@m245837 The ablation may not be necessary if he is so seldom in AF. Yes, it's a progressive disorder, but in your hubby's case it seems to be very slow. But more, if his heart echos don't show any enlargement of the left atrium, and if we know he has no ischemia due to blockages, then he could afford to wait for an ablation. That is my inexpert opinion (no medical training whatsoever, although I have done a ton of reading as an AF sufferer (yes, I did suffer, as many patients do). The idea is to nip AF early, but it's best if it's a bit more active than just two isolated bouts of it. In most cases, the person is in and out of AF once or twice a week, or a month, and it is at this point that the electrophysiologist stands a better chance of finding AF and where to ablate. There's more to this, but this will suffice for the moment.
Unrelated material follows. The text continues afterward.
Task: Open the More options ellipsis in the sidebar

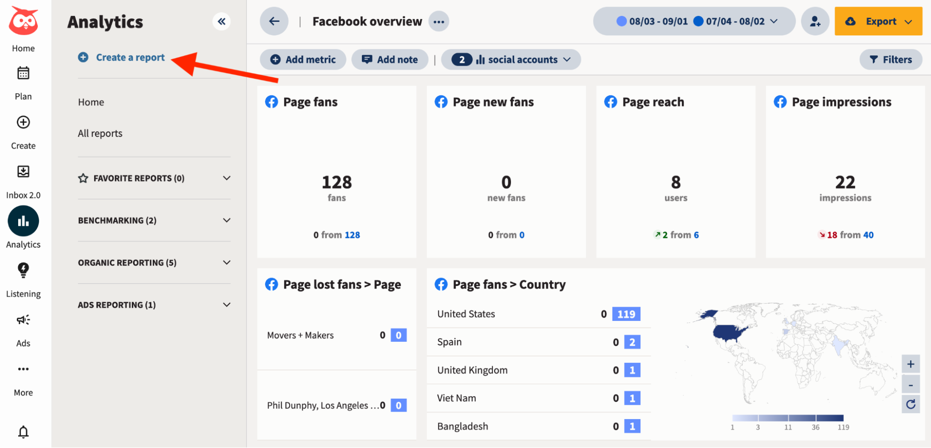Action: click(x=23, y=369)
The Watchman only reduces the risk of a clot emerging from the left atrial appendage (LAA). When in fibrillation, that small grotto doesn't get good blood flow and clots can form. If the heart resumes normal sinus rhythm, it can dislodge the clot(s) which can then travel up the aorta and out the the heart, itself, to the brain, or to the lungs....all very bad. The Watchman seals off the appendage so that no clots can emerge. From there, with a very seldom fibrillating heart, and almost no risk due to LAA leakage, your husband might be able to forego anti-coagulation drugs like Eliquis or Xarelto. If he has other comorbidities, his risk still might be too high for your doctor's liking, at which he may be encouraged to take a DOAC like Eliquis or Xarelto (DOAC is 'direct-acting oral anti-coagulant;).
@gloaming You mentioned that AF is progressive. Does that mean that everyone having an initial first bout of AF will go on to develop into a case of constant AF given enough years in some cases?